[What to work on]:
Give the records again exactly as written. Leave out the pictures.

(Stored data)
* * *
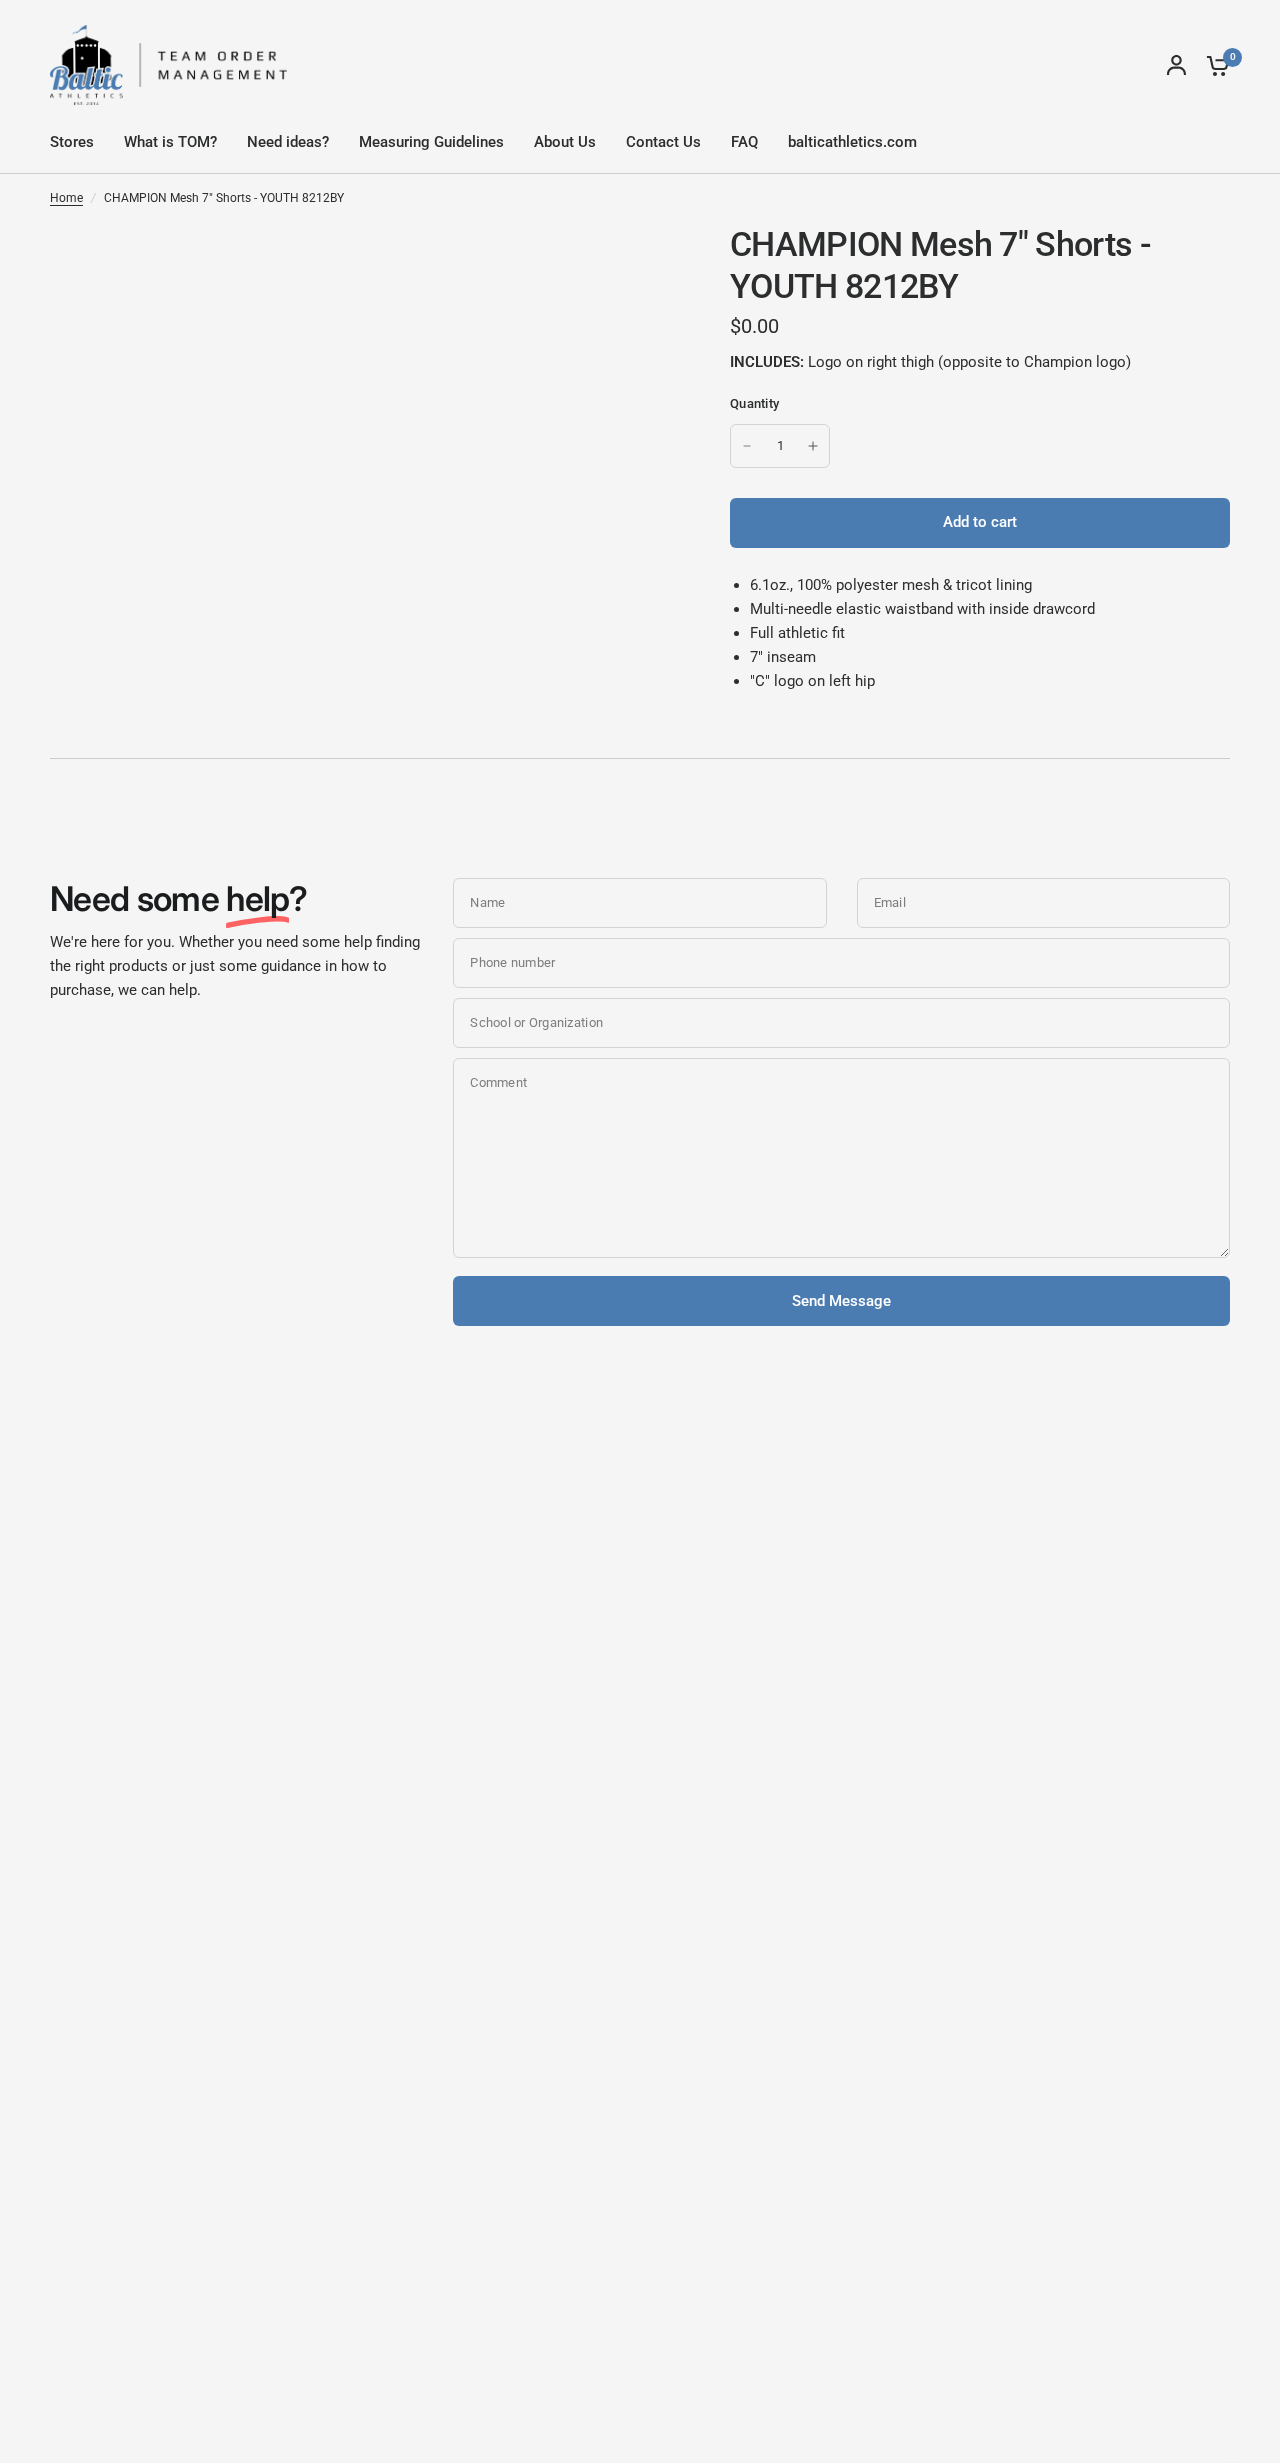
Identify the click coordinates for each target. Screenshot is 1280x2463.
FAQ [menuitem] (744, 142)
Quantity (754, 403)
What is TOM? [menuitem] (170, 142)
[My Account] (1176, 65)
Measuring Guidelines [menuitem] (431, 142)
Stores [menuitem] (72, 142)
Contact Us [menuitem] (663, 142)
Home (66, 198)
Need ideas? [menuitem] (288, 142)
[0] (1213, 65)
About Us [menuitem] (565, 142)
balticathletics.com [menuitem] (852, 142)
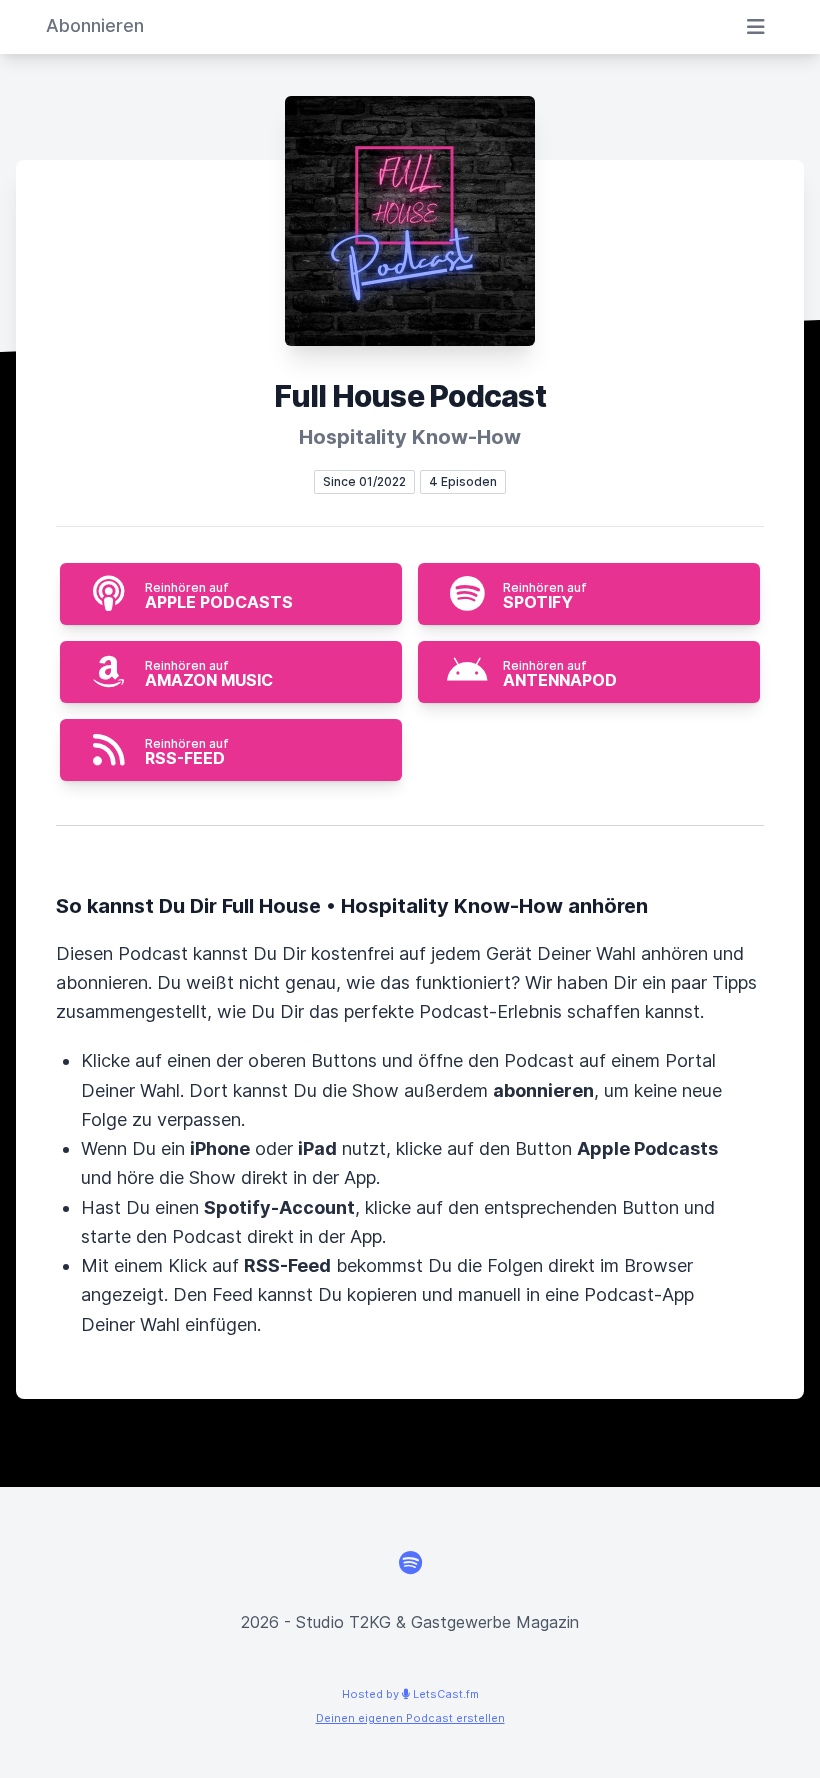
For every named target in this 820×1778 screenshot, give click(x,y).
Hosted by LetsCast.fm (410, 1694)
* * *
[Response area]:
Identify the click coordinates for each target. Screenshot is 1280x2463.
FAQ [menuitem] (744, 142)
Quantity (754, 403)
What is TOM? [menuitem] (170, 142)
[My Account] (1176, 65)
Measuring Guidelines [menuitem] (431, 142)
Stores [menuitem] (72, 142)
Contact Us [menuitem] (663, 142)
Home (66, 198)
Need ideas? [menuitem] (288, 142)
[0] (1213, 65)
About Us [menuitem] (565, 142)
balticathletics.com [menuitem] (852, 142)
For every named target in this 820×1778 screenshot, give click(x,y).
Hosted by LetsCast.fm (410, 1694)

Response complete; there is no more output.